As is my way (and my intent) I talked to people. I talked to people on the beach, in the dog parks and even in and outside of the local restaurants. Of course it is shocking that it is like there is not a pandemic here. In one restaurant I commented to the server how odd it was to see the hostess and the servers without masks and he asked if I would like him to put on a mask for when he served me. I found that to be very considerate. (I declined the offer)
At one dog park I had a long conversation with a guy who was retired from New York and living on disability. He was ten years younger than me but we found common ground both in our shared experience having lived on Long Island 50 years ago and in our relationship with our dogs. He described himself as a “libertarian conservative” and told me that he hated Biden (matter of factly the way someone in Denver would say they were a Bronco fan). I asked him why and he said because Biden was not really in charge and letting “other” people make decisions for him. I agreed that I assumed that Biden set the overall policy and trusted others to implement the details but wondered why that was bad. I remembered how Jimmy Carter had supposedly obsessed over all of the details to the point of knowing which aides had access to the White House tennis courts at what time and wondered whether that level of control is really beneficial. The guy agreed that in the end it was probably better for a president to set policy and hire competent people so we talked about some policy issues.

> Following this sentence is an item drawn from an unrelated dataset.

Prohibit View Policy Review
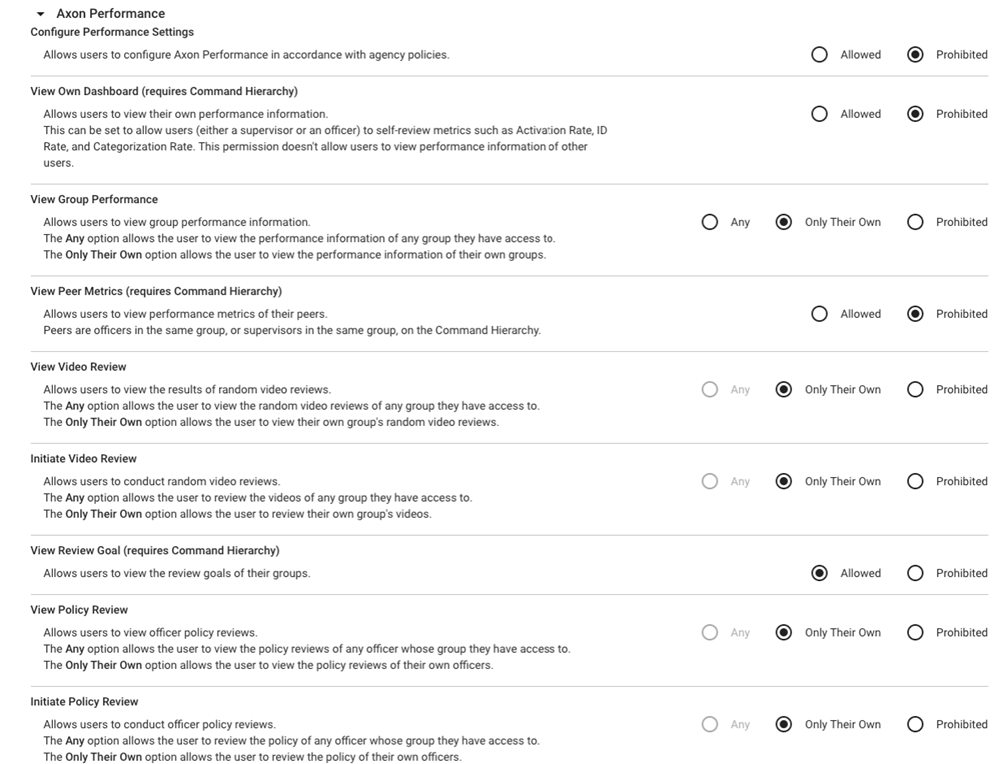The width and height of the screenshot is (1000, 764). (915, 632)
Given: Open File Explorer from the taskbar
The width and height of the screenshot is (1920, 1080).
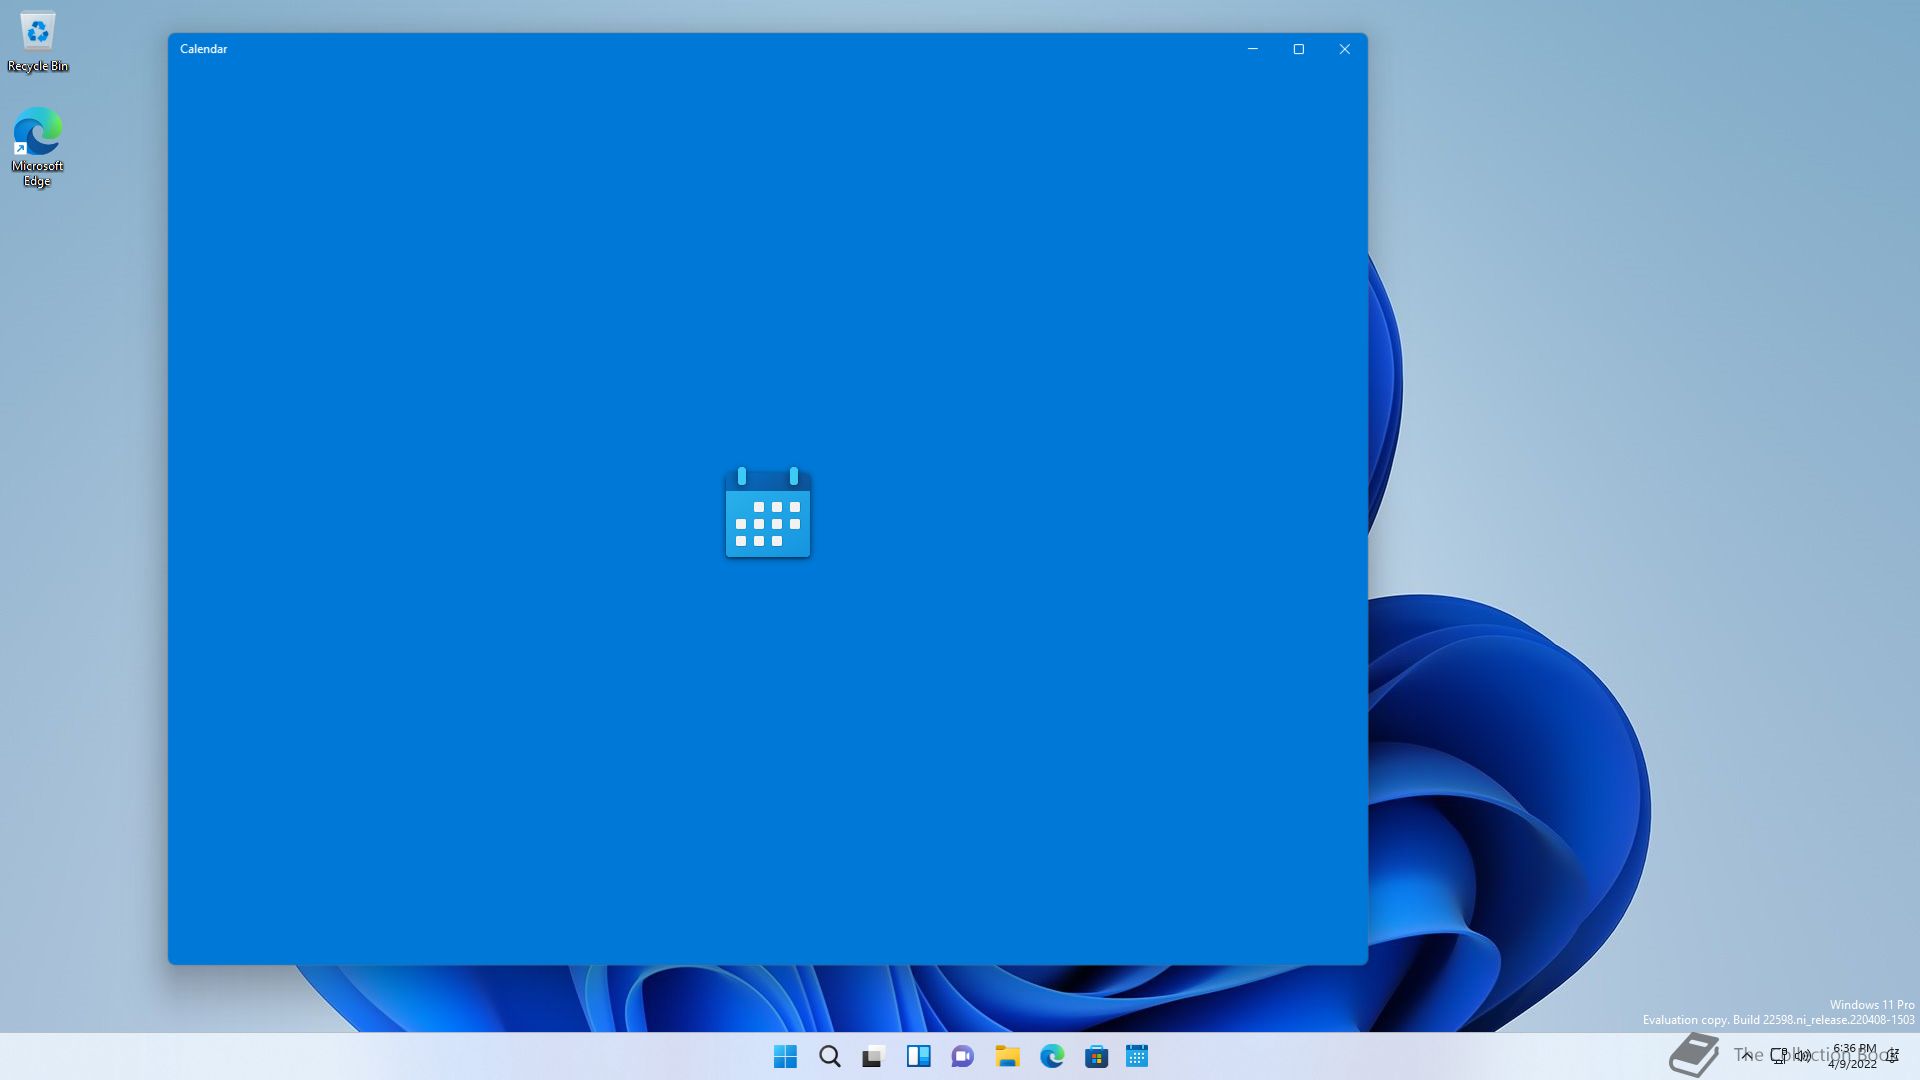Looking at the screenshot, I should coord(1007,1056).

He told me that his doctor had told him how bad universal health care would be for patients and I repeated the two lines from candidates I admired who summed things up pretty well. Elizabeth Warren said during her Presidential campaign that people like their doctors but nobody likes their insurance companies and Andrew Romanoff (I merely described him as a guy who ran for Senator in Colorado recently) often mentioned how hard it would be to imagine a candidate running for office in any country in Europe promising to bring them American style health care. We talked about the Medicare system and how the conservatives had worried that Medicare would ruin health care for everyone and that now every senior has the same basic program and none would voluntarily give it up. Medicare is a system of universal health care for everyone over age 65 and seems to work pretty well in accomplishing its primary goal.

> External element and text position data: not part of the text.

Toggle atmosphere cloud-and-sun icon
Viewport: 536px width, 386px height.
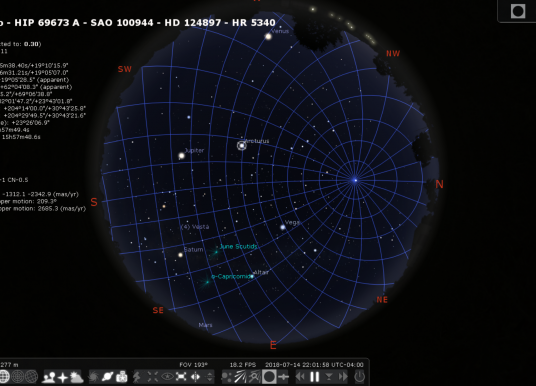77,377
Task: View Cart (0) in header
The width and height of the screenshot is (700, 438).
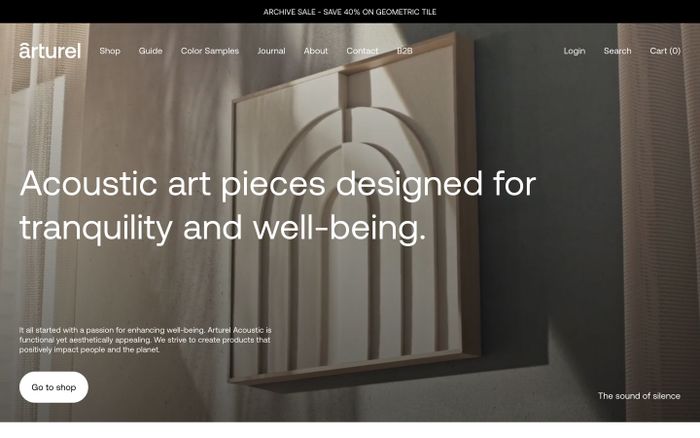Action: coord(665,51)

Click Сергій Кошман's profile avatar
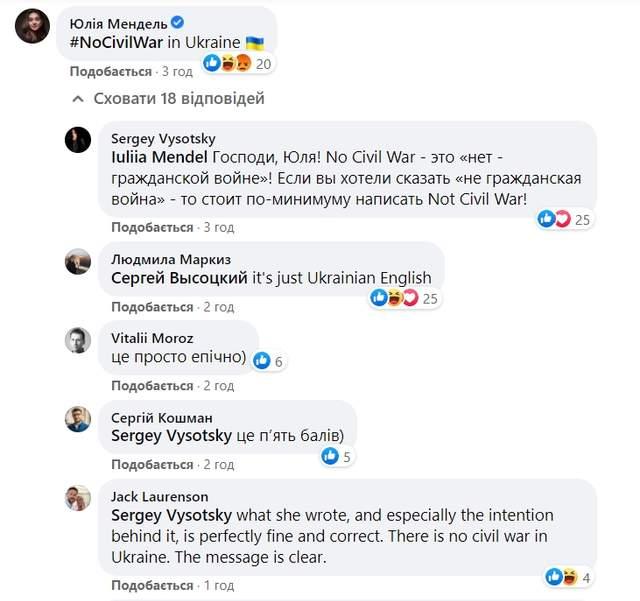[79, 420]
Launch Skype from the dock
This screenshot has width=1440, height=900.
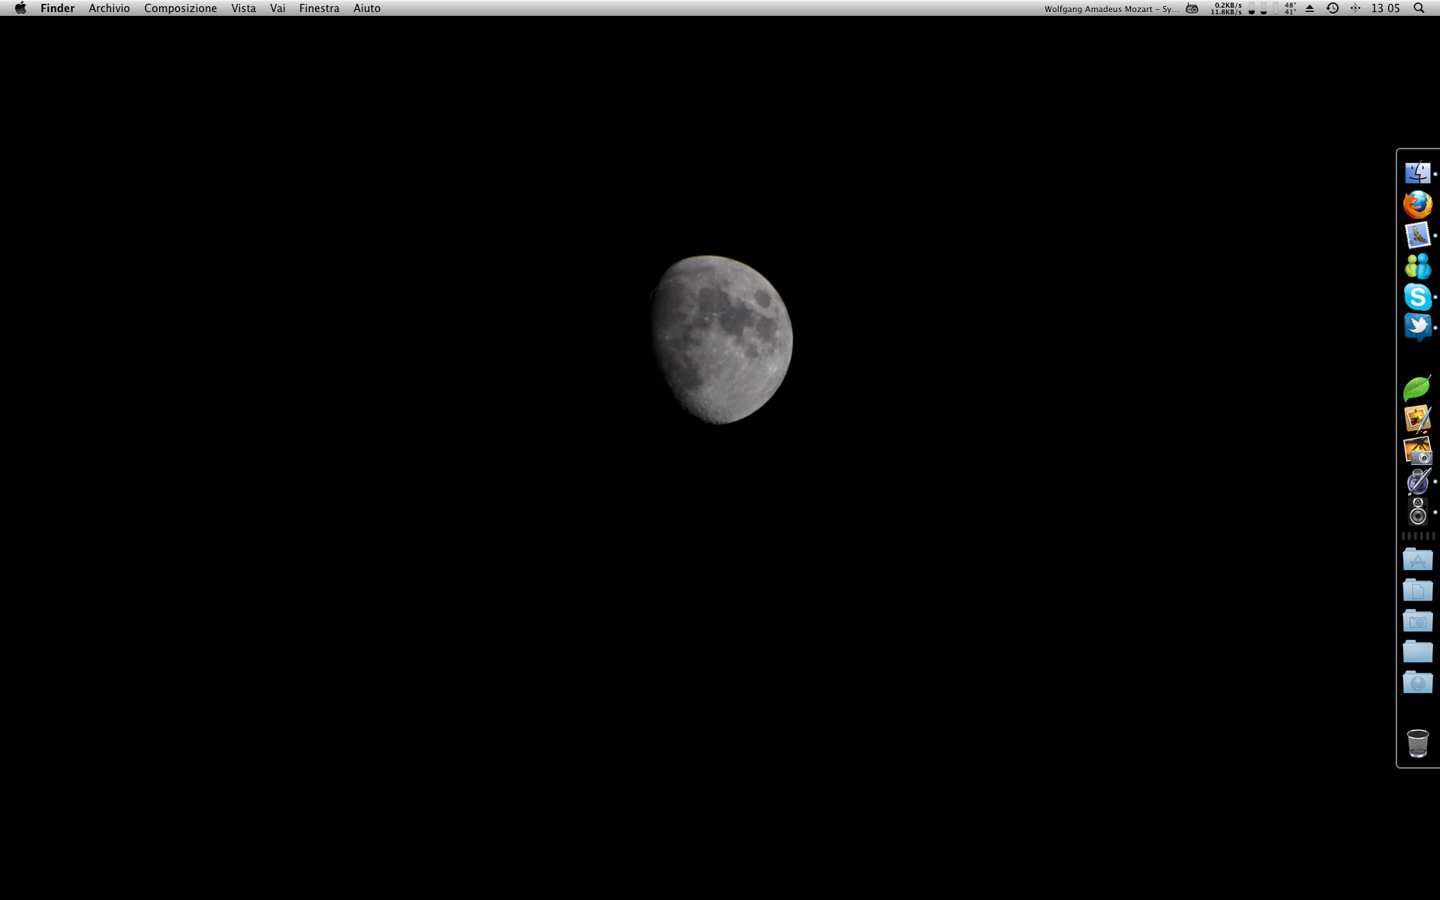[1417, 297]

Truth is we were on “different teams” or so it seemed, and certainly used different language but basically wanted the same thing for ourselves and for the rest of the country and for the world. I am only two weeks into this trip but the more I talk to people who are different than me the more I realize how similar we really are.
Pensacola was not intended to be the highlight of this trip, but it has been a delightful stop. I am on to Jacksonville.